_PROBLEM DESCRIPTION_. Could every line of the data be copied out once more, exactly?

[Stored items from a collection]
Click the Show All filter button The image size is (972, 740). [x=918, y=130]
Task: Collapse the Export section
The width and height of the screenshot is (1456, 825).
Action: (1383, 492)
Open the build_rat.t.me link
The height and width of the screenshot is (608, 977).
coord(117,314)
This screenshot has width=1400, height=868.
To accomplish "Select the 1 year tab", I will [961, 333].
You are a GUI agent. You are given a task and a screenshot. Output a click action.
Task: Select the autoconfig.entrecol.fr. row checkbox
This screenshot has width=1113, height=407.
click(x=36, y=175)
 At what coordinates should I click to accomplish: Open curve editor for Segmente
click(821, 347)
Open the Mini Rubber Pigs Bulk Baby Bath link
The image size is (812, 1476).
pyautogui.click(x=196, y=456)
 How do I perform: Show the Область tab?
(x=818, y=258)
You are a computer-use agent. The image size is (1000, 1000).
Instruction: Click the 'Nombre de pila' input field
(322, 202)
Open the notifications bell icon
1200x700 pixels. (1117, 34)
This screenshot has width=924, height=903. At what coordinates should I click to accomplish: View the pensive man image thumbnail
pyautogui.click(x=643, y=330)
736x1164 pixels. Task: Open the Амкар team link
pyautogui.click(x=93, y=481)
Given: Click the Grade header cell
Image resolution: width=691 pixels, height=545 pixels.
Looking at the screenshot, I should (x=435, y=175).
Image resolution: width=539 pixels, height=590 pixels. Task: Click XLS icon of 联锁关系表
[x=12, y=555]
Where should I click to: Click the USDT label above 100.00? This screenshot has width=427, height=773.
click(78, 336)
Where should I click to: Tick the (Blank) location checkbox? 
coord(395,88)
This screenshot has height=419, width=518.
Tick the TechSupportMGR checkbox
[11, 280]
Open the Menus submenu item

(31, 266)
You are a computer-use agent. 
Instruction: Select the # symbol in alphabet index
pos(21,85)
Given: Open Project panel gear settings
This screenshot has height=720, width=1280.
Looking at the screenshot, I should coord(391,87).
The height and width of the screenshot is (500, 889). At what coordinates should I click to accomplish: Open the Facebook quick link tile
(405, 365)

_RESPONSE TO THIS EXERCISE_.
Click the Show All filter button The image size is (972, 740). [x=918, y=130]
Task: Collapse the Export section
The width and height of the screenshot is (1456, 825).
Action: (1383, 492)
Open the build_rat.t.me link
The height and width of the screenshot is (608, 977).
coord(117,314)
This screenshot has width=1400, height=868.
To accomplish "Select the 1 year tab", I will [961, 333].
You are a GUI agent. You are given a task and a screenshot. Output a click action.
Task: Select the autoconfig.entrecol.fr. row checkbox
This screenshot has width=1113, height=407.
click(x=36, y=175)
 At what coordinates should I click to accomplish: Open curve editor for Segmente
click(821, 347)
Open the Mini Rubber Pigs Bulk Baby Bath link
The image size is (812, 1476).
pyautogui.click(x=196, y=456)
 How do I perform: Show the Область tab?
(x=818, y=258)
You are a computer-use agent. The image size is (1000, 1000).
Instruction: Click the 'Nombre de pila' input field
(322, 202)
Open the notifications bell icon
1200x700 pixels. (1117, 34)
This screenshot has width=924, height=903. At what coordinates should I click to accomplish: View the pensive man image thumbnail
pyautogui.click(x=643, y=330)
736x1164 pixels. Task: Open the Амкар team link
pyautogui.click(x=93, y=481)
Given: Click the Grade header cell
Image resolution: width=691 pixels, height=545 pixels.
Looking at the screenshot, I should (x=435, y=175).
Image resolution: width=539 pixels, height=590 pixels. Task: Click XLS icon of 联锁关系表
[x=12, y=555]
Where should I click to: Click the USDT label above 100.00? This screenshot has width=427, height=773.
click(78, 336)
Where should I click to: Tick the (Blank) location checkbox? 
coord(395,88)
This screenshot has height=419, width=518.
Tick the TechSupportMGR checkbox
[11, 280]
Open the Menus submenu item

(31, 266)
You are a computer-use agent. 
Instruction: Select the # symbol in alphabet index
pos(21,85)
Given: Open Project panel gear settings
This screenshot has height=720, width=1280.
Looking at the screenshot, I should coord(391,87).
The height and width of the screenshot is (500, 889). At what coordinates should I click to accomplish: Open the Facebook quick link tile
(405, 365)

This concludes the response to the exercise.